Australian Prime Minister Malcolm Turnbull confirmed Sunday that the country would head to the polls on July 2. The elections for both houses of the Australian parliament have been called several months early as Turnbull, who heads the centre-right Liberal Party, aims to seek the public’s mandate for himself and his party.
“The governor-general has accepted my advice to dissolve both houses of parliament effective tomorrow morning, and call an election for both houses, a double dissolution, on 2 July,” Turnbull said during a press conference in Canberra. “These are times for confidence, for optimism, for a clear plan, and we will be seeking a mandate from the Australian people on the 2 July.”
Under provisions spelt out in the Australian constitution, the government can call for a “double dissolution” if the Senate twice blocks a bill that has been passed by the lower house.
The last double dissolution election was held in 1987.
— Malcolm Turnbull (@TurnbullMalcolm) May 8, 2016
Turnbull came to power in September after the Liberal Party voted in a secret ballot to remove Tony Abbott as its leader — barely two years into his three-year term as the prime minister. However, since then, an impasse in the Senate has repeatedly held up several key legislations.
When he took office eight months back, Turnbull pledged that his government would have an “economic vision” for the country hurt by the slowdown in China and the ensuing drop in commodity prices. Australia, reeling under a widening budget deficit, is not expected to report a surplus until fiscal year 2021, Turnbull said Tuesday — the same day the country’s central bank cut interest rates for the first time in a year in reaction to record-low inflation.

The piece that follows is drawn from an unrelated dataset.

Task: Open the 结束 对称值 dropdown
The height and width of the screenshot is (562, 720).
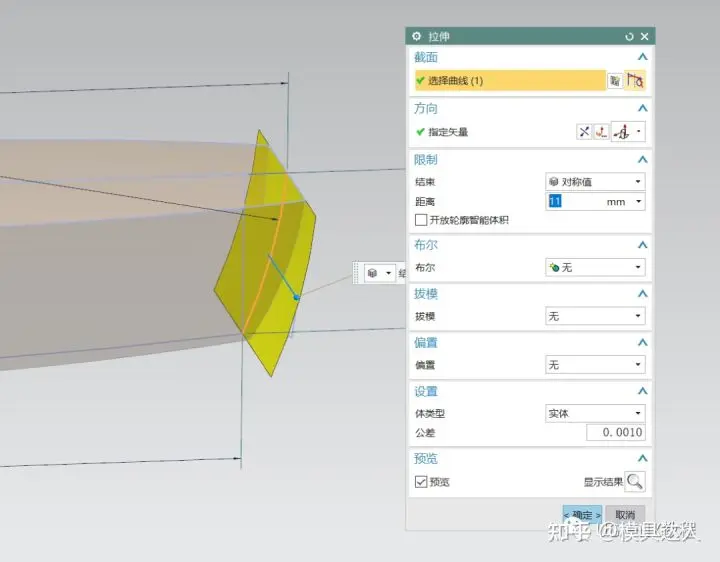Action: point(595,182)
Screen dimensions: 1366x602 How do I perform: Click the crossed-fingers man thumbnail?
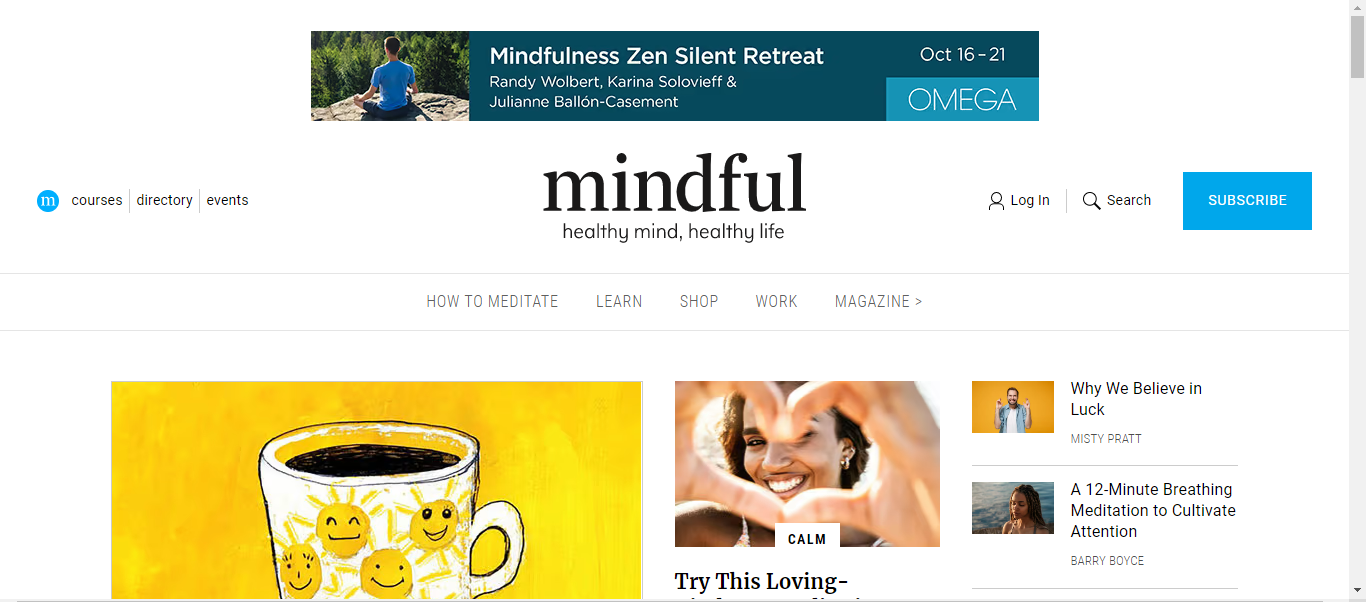[1013, 407]
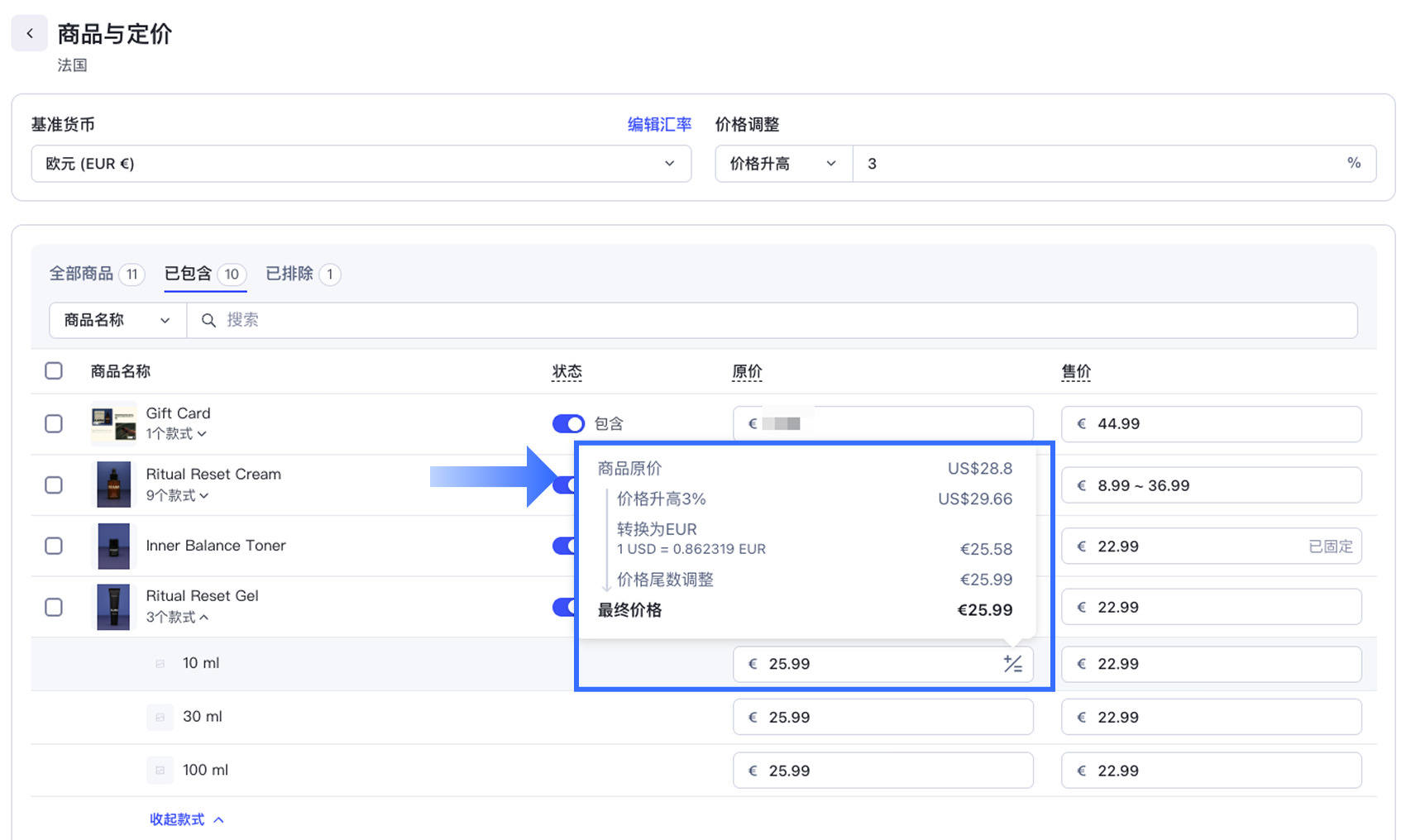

“We have set out a clear economic plan and we’ve laid it out. It is working. The results are there to be seen in strong economic growth,” Turnbull, whose government unveiled its budget last week, said. “At this election, Australians will have a very clear choice — to keep the course, maintain the commitment to our national economic plan for growth and jobs, or go back to Labor, with its high-taxing, higher spending, debt and deficit agenda, which will stop our nation’s transition to the new economy dead in its tracks.”